For the people at SophosLabs, tracking malware is a 24/7 job—the threats never stop, so neither do we. Our labs in Australia, Hungary, England and Canada allow us to “follow the sun,” meaning we always have experts on duty to respond to new threats.
It’s essential that we do it this way to keep our customers protected in real time. Our labs process millions of emails, URLs, files, and other data points to keep our protection up to date. So how do we do it?
To make sure SophosLabs is working continuously, there is a highly orchestrated hand-off between the different locations. Before the researchers in Vancouver say goodnight, they share the latest data on to the team in Sydney. Sean McDonald, head of SophosLabs Sydney, says it’s like passing the baton to the next team, so experts are always dealing with issues seen by customers and anything serious that might crop up.
In a high-profile example of malware detection, SophosLabs this September added protection against the Cryptolocker ransomware, keeping our customers safe from an outbreak of this file-encrypting threat.
Of course, to stay ahead of the threats, SophosLabs doesn’t have the luxury of dealing only with the threats of the day. Our labs need to be making strides against what’s coming over the horizon. That’s why teams of researchers called tiger teams specialize at various types of threats, like rootkits.

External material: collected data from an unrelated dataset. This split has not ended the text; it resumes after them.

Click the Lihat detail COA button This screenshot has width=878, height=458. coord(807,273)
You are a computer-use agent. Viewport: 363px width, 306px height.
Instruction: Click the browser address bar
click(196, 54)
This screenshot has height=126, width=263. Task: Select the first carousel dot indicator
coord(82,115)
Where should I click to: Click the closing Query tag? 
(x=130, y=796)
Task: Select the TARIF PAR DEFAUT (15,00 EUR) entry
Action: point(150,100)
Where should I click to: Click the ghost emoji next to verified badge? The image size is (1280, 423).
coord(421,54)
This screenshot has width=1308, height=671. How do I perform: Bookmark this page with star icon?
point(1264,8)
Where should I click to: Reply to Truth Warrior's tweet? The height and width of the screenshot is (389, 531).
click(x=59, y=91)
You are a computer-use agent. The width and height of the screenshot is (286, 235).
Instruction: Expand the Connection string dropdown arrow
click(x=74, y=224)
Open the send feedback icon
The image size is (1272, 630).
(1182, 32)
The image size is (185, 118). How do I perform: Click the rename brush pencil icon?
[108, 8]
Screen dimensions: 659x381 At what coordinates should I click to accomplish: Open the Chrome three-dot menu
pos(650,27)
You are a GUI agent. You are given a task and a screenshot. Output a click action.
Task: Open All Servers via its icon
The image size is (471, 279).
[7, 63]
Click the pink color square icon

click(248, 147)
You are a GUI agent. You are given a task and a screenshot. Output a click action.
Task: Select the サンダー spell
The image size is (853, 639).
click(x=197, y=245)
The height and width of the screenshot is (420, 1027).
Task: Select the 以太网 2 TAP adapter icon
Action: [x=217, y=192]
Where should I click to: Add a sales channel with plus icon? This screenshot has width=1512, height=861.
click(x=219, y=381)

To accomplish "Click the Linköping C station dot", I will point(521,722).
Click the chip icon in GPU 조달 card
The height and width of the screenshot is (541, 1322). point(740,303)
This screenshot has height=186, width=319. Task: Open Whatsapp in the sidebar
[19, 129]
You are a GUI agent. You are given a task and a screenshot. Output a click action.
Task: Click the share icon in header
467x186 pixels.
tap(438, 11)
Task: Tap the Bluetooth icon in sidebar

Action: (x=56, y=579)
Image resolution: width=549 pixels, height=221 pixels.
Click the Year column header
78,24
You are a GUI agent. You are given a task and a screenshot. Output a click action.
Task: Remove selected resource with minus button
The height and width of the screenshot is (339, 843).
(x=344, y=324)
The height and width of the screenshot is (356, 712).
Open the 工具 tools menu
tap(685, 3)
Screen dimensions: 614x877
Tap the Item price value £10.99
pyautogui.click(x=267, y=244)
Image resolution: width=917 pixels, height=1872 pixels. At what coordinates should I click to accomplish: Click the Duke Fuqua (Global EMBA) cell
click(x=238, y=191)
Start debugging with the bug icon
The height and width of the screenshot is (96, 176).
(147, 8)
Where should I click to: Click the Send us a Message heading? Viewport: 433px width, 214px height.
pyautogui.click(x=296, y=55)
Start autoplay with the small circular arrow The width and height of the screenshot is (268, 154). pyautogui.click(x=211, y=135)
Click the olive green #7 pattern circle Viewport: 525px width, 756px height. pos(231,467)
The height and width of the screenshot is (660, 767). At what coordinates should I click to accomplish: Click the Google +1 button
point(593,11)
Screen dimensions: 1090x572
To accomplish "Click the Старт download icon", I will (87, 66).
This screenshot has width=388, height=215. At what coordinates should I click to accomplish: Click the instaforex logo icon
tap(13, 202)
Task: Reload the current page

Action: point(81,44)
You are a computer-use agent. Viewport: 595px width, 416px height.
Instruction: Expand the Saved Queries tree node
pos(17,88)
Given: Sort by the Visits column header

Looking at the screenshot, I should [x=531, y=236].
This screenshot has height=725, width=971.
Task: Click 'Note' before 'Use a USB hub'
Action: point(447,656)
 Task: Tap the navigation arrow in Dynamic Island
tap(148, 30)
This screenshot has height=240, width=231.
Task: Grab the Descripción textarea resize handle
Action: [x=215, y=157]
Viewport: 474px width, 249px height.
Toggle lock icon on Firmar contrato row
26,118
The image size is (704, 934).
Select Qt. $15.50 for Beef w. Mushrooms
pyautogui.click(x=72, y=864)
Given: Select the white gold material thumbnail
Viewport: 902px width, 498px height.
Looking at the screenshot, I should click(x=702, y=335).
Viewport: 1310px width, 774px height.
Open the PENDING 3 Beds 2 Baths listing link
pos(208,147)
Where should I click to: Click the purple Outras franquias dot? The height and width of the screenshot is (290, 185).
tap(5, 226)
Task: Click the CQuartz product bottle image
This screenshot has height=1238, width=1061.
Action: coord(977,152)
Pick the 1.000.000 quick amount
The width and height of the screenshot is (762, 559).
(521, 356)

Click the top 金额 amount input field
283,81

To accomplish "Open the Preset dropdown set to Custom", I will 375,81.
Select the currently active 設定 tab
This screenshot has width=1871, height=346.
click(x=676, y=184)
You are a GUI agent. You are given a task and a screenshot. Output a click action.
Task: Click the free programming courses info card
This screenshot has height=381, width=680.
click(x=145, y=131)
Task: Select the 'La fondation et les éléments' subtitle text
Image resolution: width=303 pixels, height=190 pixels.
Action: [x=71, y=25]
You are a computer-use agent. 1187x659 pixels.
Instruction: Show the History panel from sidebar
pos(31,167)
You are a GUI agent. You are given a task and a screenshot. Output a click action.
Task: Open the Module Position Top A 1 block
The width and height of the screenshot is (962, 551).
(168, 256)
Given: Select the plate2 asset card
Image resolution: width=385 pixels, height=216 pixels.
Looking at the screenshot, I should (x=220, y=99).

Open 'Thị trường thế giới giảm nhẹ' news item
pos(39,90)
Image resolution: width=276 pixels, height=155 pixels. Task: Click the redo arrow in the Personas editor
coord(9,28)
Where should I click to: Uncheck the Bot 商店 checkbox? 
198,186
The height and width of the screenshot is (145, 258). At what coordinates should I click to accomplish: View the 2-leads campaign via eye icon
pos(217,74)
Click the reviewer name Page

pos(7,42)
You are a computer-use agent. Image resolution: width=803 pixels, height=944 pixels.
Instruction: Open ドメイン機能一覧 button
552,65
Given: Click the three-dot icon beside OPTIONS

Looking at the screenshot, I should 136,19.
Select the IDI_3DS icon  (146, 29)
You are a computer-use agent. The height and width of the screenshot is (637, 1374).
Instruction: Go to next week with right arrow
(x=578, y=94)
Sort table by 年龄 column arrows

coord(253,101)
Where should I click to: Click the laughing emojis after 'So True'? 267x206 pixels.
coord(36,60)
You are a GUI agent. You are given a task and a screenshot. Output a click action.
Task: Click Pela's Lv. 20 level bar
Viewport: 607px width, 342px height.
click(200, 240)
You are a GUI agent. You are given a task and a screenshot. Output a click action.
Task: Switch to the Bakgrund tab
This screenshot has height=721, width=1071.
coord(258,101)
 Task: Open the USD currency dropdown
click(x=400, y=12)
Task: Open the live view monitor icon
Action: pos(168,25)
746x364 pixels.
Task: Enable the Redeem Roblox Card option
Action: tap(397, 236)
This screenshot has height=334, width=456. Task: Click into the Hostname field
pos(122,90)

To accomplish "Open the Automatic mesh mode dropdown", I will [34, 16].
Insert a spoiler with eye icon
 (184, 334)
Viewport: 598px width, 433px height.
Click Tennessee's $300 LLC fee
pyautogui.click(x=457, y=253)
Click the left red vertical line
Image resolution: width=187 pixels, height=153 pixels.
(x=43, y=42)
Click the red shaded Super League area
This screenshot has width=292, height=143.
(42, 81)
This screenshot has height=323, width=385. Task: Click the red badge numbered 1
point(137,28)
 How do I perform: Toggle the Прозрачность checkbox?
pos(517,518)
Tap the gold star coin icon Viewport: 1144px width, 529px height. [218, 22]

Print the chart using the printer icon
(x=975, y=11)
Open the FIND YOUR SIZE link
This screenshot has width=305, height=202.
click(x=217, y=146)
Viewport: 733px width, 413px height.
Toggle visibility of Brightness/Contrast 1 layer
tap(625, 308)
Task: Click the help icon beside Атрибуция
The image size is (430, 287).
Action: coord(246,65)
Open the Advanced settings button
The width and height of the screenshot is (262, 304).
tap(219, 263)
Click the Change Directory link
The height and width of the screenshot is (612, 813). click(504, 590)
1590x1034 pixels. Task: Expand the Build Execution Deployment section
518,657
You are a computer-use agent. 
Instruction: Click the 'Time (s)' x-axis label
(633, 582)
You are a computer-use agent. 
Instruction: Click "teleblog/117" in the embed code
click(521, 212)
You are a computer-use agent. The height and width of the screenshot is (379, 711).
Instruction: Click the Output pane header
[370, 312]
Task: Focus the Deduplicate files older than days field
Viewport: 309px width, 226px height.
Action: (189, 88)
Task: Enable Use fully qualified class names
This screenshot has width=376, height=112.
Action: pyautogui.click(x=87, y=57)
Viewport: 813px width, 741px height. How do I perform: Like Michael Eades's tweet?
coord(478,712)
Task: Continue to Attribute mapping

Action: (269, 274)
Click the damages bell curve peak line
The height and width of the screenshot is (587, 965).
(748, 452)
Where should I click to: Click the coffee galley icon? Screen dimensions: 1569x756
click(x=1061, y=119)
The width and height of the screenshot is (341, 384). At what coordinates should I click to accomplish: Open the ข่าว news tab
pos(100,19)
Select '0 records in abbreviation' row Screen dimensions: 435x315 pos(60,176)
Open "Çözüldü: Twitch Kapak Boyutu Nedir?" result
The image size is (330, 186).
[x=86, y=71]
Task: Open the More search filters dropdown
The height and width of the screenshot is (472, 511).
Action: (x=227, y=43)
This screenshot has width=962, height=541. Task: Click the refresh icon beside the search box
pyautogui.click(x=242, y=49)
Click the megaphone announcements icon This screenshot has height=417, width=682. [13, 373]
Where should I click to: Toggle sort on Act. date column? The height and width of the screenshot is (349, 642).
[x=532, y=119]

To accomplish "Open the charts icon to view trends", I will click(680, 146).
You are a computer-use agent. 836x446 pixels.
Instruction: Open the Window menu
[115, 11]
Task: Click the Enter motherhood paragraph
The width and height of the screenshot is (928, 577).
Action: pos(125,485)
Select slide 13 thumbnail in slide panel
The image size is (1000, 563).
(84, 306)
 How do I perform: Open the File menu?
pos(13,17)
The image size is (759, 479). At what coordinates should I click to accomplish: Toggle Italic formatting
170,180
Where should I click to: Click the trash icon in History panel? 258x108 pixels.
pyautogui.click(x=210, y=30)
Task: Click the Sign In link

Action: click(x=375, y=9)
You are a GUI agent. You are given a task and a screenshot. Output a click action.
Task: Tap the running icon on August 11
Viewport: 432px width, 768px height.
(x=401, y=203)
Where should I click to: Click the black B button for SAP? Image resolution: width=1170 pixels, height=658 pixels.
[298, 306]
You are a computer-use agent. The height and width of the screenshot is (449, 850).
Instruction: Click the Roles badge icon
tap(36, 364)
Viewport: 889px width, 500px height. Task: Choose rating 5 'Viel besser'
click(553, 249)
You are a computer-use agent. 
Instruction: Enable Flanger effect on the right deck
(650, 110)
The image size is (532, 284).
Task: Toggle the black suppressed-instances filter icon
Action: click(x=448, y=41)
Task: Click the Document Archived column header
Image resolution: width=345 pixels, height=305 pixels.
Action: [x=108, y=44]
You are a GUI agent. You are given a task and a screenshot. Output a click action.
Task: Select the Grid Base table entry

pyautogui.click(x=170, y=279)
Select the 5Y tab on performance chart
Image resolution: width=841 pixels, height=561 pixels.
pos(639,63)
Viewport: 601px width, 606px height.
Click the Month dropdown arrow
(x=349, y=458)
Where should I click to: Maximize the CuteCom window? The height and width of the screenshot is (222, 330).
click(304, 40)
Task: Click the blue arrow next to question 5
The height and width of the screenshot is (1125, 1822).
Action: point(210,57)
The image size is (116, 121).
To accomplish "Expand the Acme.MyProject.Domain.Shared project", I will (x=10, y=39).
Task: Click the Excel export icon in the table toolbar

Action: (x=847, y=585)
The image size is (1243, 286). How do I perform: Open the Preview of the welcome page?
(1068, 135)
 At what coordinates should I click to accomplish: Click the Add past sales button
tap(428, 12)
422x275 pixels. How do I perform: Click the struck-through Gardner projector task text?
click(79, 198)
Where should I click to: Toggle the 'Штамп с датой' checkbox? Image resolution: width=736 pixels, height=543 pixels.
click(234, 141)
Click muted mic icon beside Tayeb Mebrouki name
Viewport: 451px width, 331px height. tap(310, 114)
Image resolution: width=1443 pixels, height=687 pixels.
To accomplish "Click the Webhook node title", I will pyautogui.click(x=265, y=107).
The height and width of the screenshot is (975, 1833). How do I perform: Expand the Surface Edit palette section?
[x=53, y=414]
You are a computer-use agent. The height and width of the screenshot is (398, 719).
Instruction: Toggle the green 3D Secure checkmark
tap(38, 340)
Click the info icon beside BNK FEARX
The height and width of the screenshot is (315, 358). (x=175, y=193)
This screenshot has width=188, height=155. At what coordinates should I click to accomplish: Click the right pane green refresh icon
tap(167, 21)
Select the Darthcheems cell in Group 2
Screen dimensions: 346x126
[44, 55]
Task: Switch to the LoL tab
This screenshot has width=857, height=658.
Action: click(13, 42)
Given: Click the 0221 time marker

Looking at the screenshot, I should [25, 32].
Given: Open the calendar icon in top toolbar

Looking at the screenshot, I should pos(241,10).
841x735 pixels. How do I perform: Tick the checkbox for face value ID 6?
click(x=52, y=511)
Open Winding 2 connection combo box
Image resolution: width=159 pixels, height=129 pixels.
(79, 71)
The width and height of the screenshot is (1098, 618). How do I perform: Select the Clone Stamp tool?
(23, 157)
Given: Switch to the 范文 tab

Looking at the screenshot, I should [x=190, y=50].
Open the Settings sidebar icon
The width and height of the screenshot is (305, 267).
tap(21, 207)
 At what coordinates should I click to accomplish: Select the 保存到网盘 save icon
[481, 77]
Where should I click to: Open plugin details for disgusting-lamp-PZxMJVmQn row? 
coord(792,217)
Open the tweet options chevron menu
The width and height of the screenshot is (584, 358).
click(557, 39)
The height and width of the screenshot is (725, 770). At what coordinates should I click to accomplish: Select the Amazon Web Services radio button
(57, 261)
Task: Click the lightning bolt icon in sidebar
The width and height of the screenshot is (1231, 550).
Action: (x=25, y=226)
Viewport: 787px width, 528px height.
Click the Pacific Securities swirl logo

SophosLabs is constantly developing and fine-tuning automated processing of malware, as SophosLabs VP Simon Reed explains. SophosLabs is not just focusing on one particular piece of malware, but classes of malware. “A lot of our work is around systems, automated processing and automatic delivery of protection to customers. That’s really the essence of what the lab does,” he explains, according to a TechWorld Australia interview.
Keep up with SophosLabs
SophosLabs researchers are some of the best minds in the industry. To keep all of us safe, they share a lot of their findings with other researchers around the world, through technical papers and presentations at conferences, such as the VB2013 conference in Berlin last month.